Document passage>
* * * * * * *

Drinking water? There's an app for that
The human body is well equipped to maintain an adequate level of hydration through the various biological feedback control mechanisms of homeostasis. However, this regulation relies on an adequate supply of water. While there is much mythology surrounding how many glasses of water we each must drink daily to stay healthy. Many people sip at a water bottle throughout the day in the belief that this will keep them well hydrated without considering the possibility that it might nudge their systems to expect such levels of water consistently and so when they have no access to their bottle they feel far more thirsty and suffer a feeling of dryness more than another individual who drinks water only when they feel thirsty and is perfectly well hydrated nevertheless.
Of course, the problem with recommendations for how much we each need and when we should drink it varies from person to person, changes with body weight, environment and specifically temperatures and humidity, personal fitness level, physical activity, age, and illness.
Monitoring water intake, which comes from drinks and food, of course, is the top of a paper published by a team in China in the International Journal of Embedded Systems. Bin Dai, Rung-Ching Chen, and Yuan-Yu Ding of Xiamen University of Technology. They have used "fuzzy" reasoning taking into account the various personal factors such as age, weight, temperature, activity level etc, to develop an application on the Arduino platform that uses Bluetooth electronic scales to connect to a smart phone and can monitor a person's water intake and give them a recommendation on whether they need to drink more or less water.

* * * * * * *

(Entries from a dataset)
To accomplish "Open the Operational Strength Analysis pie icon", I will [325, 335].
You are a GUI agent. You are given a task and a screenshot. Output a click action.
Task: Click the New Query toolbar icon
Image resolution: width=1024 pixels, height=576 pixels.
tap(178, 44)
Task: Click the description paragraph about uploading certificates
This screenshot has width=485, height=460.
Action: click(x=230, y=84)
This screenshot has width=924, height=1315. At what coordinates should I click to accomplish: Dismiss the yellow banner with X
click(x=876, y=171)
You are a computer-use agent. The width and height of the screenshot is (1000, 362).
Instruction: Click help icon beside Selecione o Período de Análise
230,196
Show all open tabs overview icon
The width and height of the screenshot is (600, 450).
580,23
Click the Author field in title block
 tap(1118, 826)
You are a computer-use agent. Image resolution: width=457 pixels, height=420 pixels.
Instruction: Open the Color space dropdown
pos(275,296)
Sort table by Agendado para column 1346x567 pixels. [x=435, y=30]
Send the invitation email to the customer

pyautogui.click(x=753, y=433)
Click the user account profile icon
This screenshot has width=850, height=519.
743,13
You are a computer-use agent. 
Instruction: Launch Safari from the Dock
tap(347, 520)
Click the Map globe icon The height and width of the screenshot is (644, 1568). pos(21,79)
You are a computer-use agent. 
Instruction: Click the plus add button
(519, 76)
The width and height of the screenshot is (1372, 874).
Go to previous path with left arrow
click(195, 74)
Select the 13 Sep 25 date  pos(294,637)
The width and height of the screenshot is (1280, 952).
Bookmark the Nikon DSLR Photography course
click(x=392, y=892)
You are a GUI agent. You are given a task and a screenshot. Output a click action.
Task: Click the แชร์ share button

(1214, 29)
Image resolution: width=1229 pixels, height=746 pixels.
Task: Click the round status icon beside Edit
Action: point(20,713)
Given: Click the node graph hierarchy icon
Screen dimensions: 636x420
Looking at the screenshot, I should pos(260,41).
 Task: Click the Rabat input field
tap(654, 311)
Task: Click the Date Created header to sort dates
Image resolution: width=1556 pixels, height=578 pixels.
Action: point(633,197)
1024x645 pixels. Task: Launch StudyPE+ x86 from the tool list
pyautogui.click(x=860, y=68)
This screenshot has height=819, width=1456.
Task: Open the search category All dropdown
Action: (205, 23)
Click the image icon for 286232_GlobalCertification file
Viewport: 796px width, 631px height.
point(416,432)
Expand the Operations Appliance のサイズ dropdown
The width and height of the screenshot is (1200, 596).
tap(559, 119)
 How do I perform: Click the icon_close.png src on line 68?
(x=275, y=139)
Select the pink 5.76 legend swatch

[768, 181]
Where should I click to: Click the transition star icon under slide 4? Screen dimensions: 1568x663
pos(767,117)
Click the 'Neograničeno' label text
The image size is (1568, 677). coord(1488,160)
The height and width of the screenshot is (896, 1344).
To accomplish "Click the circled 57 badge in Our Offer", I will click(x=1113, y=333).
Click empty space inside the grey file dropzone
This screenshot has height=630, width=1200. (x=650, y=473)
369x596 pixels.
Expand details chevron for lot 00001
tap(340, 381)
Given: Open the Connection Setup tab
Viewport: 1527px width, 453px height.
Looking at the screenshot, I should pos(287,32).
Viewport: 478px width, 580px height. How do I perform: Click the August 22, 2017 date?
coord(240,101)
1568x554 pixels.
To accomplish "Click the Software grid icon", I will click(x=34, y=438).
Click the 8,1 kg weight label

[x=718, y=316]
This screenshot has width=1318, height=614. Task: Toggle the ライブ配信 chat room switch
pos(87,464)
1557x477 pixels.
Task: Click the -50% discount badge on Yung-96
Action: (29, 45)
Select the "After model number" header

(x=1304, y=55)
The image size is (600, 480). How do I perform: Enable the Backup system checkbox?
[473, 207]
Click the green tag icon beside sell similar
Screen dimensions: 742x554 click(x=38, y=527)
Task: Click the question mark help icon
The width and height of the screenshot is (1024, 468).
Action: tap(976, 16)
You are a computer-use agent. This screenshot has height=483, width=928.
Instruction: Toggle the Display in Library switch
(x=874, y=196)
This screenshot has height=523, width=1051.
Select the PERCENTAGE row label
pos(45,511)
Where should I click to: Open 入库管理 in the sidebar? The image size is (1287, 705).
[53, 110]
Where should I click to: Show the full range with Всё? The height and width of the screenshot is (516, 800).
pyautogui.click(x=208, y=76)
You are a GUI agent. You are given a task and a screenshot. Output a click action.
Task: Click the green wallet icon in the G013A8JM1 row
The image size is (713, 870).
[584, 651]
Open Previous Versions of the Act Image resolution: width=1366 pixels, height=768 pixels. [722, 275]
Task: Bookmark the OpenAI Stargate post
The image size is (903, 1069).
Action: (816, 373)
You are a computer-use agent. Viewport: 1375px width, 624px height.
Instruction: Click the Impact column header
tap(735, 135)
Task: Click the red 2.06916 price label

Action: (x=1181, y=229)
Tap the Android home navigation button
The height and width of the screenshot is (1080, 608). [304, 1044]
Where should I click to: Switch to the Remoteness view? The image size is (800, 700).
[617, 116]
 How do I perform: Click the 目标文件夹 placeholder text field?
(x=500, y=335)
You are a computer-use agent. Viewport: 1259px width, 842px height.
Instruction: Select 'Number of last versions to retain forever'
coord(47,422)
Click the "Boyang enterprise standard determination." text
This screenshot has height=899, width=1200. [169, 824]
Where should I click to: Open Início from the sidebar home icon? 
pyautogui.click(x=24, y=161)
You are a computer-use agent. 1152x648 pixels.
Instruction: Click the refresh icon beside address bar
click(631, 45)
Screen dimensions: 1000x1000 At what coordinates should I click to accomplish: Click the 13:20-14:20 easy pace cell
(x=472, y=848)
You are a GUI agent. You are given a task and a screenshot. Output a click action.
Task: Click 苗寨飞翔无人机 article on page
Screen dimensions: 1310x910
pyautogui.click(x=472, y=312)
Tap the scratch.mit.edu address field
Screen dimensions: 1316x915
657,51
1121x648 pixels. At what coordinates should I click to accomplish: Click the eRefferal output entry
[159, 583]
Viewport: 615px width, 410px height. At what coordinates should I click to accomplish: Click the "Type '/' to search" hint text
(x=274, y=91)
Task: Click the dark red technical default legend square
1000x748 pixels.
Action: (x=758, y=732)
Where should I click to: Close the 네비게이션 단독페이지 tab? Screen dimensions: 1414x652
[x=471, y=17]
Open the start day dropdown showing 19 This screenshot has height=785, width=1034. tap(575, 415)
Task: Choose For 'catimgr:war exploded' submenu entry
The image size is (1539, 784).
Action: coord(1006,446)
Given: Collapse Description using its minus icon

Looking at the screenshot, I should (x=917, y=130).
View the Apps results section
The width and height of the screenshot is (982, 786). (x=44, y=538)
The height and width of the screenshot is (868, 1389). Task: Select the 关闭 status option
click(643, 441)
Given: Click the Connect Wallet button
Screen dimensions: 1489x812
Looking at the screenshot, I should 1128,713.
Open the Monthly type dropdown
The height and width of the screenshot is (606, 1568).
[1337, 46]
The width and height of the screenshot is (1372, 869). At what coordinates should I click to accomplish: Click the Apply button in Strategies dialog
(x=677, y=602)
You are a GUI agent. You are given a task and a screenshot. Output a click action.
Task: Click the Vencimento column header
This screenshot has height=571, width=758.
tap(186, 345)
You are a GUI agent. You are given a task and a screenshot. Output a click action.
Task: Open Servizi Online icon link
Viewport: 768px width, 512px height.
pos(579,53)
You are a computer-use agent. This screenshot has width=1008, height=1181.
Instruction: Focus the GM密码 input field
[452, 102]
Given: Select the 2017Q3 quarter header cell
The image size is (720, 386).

* * * * * * *

Required tasks>
a – In the passage on water intake, what platform was the application developed on?
b – Rewrite everything in the water intake passage from "Drinking water? There's" down to "well hydrated nevertheless.", swapping "homeostasis" for "physiological regulation".

Solved tasks>
a – The Arduino platform.

b –
Drinking water? There's an app for that
The human body is well equipped to maintain an adequate level of hydration through the various biological feedback control mechanisms of physiological regulation. However, this regulation relies on an adequate supply of water. While there is much mythology surrounding how many glasses of water we each must drink daily to stay healthy. Many people sip at a water bottle throughout the day in the belief that this will keep them well hydrated without considering the possibility that it might nudge their systems to expect such levels of water consistently and so when they have no access to their bottle they feel far more thirsty and suffer a feeling of dryness more than another individual who drinks water only when they feel thirsty and is perfectly well hydrated nevertheless.